> [The task] Once the records below have been read, copy them all out exactly.
□ □ □ □ □
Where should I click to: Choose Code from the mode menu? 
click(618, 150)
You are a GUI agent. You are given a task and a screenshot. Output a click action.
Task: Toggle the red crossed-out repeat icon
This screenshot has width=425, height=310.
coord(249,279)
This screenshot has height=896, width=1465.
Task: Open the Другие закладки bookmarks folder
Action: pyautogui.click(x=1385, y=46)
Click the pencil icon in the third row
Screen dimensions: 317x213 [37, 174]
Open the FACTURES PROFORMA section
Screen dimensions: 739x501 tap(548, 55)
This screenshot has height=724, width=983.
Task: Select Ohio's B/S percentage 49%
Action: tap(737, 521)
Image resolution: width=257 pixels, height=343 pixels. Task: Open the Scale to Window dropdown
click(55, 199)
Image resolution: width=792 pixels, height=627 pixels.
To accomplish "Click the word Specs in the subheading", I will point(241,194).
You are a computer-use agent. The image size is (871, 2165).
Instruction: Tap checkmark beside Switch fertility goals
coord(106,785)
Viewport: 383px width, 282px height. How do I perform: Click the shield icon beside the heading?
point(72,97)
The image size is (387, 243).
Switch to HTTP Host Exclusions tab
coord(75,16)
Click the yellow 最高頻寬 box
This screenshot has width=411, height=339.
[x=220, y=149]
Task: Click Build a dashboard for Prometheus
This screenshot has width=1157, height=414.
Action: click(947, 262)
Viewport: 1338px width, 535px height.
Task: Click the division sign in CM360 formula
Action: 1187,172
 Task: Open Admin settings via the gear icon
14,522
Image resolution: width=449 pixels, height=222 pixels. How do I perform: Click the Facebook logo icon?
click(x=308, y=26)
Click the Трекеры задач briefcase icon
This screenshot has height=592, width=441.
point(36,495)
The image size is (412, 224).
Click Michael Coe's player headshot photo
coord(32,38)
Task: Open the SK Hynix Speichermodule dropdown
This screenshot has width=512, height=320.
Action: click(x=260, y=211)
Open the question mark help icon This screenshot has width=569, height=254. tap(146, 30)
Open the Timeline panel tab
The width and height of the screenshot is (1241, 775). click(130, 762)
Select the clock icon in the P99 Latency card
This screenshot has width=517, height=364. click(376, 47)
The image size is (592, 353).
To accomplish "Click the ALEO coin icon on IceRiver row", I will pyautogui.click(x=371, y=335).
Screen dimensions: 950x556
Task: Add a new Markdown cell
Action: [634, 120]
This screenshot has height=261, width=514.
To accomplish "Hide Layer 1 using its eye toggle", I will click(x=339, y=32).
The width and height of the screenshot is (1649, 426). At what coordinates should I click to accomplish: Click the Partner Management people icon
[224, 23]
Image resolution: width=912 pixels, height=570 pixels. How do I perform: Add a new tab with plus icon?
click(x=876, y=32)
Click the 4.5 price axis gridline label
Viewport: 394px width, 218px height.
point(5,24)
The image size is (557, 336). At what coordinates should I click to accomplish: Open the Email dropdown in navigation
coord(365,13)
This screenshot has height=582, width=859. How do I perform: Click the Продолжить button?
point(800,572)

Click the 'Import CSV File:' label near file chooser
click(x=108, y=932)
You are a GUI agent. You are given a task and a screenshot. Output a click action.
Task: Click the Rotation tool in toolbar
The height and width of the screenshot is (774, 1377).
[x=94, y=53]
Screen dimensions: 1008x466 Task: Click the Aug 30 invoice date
□ □ □ □ □
> [Solution below]
Where should I click to: Choose Code from the mode menu? 
click(618, 150)
You are a GUI agent. You are given a task and a screenshot. Output a click action.
Task: Toggle the red crossed-out repeat icon
This screenshot has width=425, height=310.
coord(249,279)
This screenshot has height=896, width=1465.
Task: Open the Другие закладки bookmarks folder
Action: pyautogui.click(x=1385, y=46)
Click the pencil icon in the third row
Screen dimensions: 317x213 [37, 174]
Open the FACTURES PROFORMA section
Screen dimensions: 739x501 tap(548, 55)
This screenshot has height=724, width=983.
Task: Select Ohio's B/S percentage 49%
Action: tap(737, 521)
Image resolution: width=257 pixels, height=343 pixels. Task: Open the Scale to Window dropdown
click(55, 199)
Image resolution: width=792 pixels, height=627 pixels.
To accomplish "Click the word Specs in the subheading", I will point(241,194).
You are a computer-use agent. The image size is (871, 2165).
Instruction: Tap checkmark beside Switch fertility goals
coord(106,785)
Viewport: 383px width, 282px height. How do I perform: Click the shield icon beside the heading?
point(72,97)
The image size is (387, 243).
Switch to HTTP Host Exclusions tab
coord(75,16)
Click the yellow 最高頻寬 box
This screenshot has width=411, height=339.
[x=220, y=149]
Task: Click Build a dashboard for Prometheus
This screenshot has width=1157, height=414.
Action: click(947, 262)
Viewport: 1338px width, 535px height.
Task: Click the division sign in CM360 formula
Action: 1187,172
 Task: Open Admin settings via the gear icon
14,522
Image resolution: width=449 pixels, height=222 pixels. How do I perform: Click the Facebook logo icon?
click(x=308, y=26)
Click the Трекеры задач briefcase icon
This screenshot has height=592, width=441.
point(36,495)
The image size is (412, 224).
Click Michael Coe's player headshot photo
coord(32,38)
Task: Open the SK Hynix Speichermodule dropdown
This screenshot has width=512, height=320.
Action: click(x=260, y=211)
Open the question mark help icon This screenshot has width=569, height=254. tap(146, 30)
Open the Timeline panel tab
The width and height of the screenshot is (1241, 775). click(130, 762)
Select the clock icon in the P99 Latency card
This screenshot has width=517, height=364. click(376, 47)
The image size is (592, 353).
To accomplish "Click the ALEO coin icon on IceRiver row", I will pyautogui.click(x=371, y=335).
Screen dimensions: 950x556
Task: Add a new Markdown cell
Action: [634, 120]
This screenshot has height=261, width=514.
To accomplish "Hide Layer 1 using its eye toggle", I will click(x=339, y=32).
The width and height of the screenshot is (1649, 426). At what coordinates should I click to accomplish: Click the Partner Management people icon
[224, 23]
Image resolution: width=912 pixels, height=570 pixels. How do I perform: Add a new tab with plus icon?
click(x=876, y=32)
Click the 4.5 price axis gridline label
Viewport: 394px width, 218px height.
point(5,24)
The image size is (557, 336). At what coordinates should I click to accomplish: Open the Email dropdown in navigation
coord(365,13)
This screenshot has height=582, width=859. How do I perform: Click the Продолжить button?
point(800,572)

Click the 'Import CSV File:' label near file chooser
click(x=108, y=932)
You are a GUI agent. You are given a task and a screenshot. Output a click action.
Task: Click the Rotation tool in toolbar
The height and width of the screenshot is (774, 1377).
[x=94, y=53]
Screen dimensions: 1008x466 Task: Click the Aug 30 invoice date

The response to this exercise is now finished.